Habe härtere Ruten ausprobiert, kam mit denen aber nicht so gut klar. Die Speedmaster ist für mich zum Faulenzen ne Super-Rute. Benutze aber auch im Hauptstrom nur in äußerst seltenen Fällen mal 21-Gramm-Köpfe, nie darüber.
Kann sie nur empfehlen, auch wenn sie mit der Twin Power noch immer etwas kopflastig ist, was mich aber nicht stört.


----------



## Fr33 (24. September 2012)

*AW: Erfahrungsbericht: Greys Prowla Platnium Specialist Lure vs Shimano Speedmaster*

Hallo Mannheimer,

vielen Dank schonmal für deinen ausführlichen Bericht bzgl. der Greys. Ich stehe nämlich auch vor der Wahl einer neuen Rute - und momentan würde Preistechnisch die Greys ganz weit oben mitspielen.

Leider warst du ja nicht so angetan von der Greys - sodass deine ja zurück ging. Aber bei einigen Punkten wollte ich nochmal einhaken:

Dass die Greys Platinum Specialist L 20-50Gr etwas kopflastig ist, steht ausser Frage. Mit welcher Rolle hattest du die Rute gefischt? ich habe vor meine 2500er Technium zu nehmen... aber ohne Kontergewichte komme ich da wohl nicht hin.....

| BEREITGESTELLTE DATEN |
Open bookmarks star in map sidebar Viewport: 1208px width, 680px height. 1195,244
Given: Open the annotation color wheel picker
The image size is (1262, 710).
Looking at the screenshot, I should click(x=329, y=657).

| ZU BEARBEITENDE AUFGABEN |
1/ Fasse im Auszug den Absatz, der mit „Dass die Greys Platinum Specialist“ beginnt, kürzer zusammen und behalte dabei seine wesentlichen Aussagen.
2/ Welches Kopfgewicht wird laut dem Auszug im Hauptstrom höchstens verwendet?
3/ Benenne im Auszug bitte „Faulenzen“ in „Jiggen“ um und gib dabei den Abschnitt wieder, der mit „Habe härtere Ruten“ beginnt und mit „21-Gramm-Köpfe, nie darüber.“ endet.

| ENDERGEBNISSE |
1/ Die Greys Platinum Specialist L 20-50Gr ist unbestritten etwas kopflastig. Gefragt wird, mit welcher Rolle die Rute gefischt wurde. Vorgesehen ist eine 2500er Technium, doch ohne Kontergewichte wird das wohl nicht reichen.

2/ Höchstens 21-Gramm-Köpfe, und das nur in äußerst seltenen Fällen.

3/
Habe härtere Ruten ausprobiert, kam mit denen aber nicht so gut klar. Die Speedmaster ist für mich zum Jiggen ne Super-Rute. Benutze aber auch im Hauptstrom nur in äußerst seltenen Fällen mal 21-Gramm-Köpfe, nie darüber.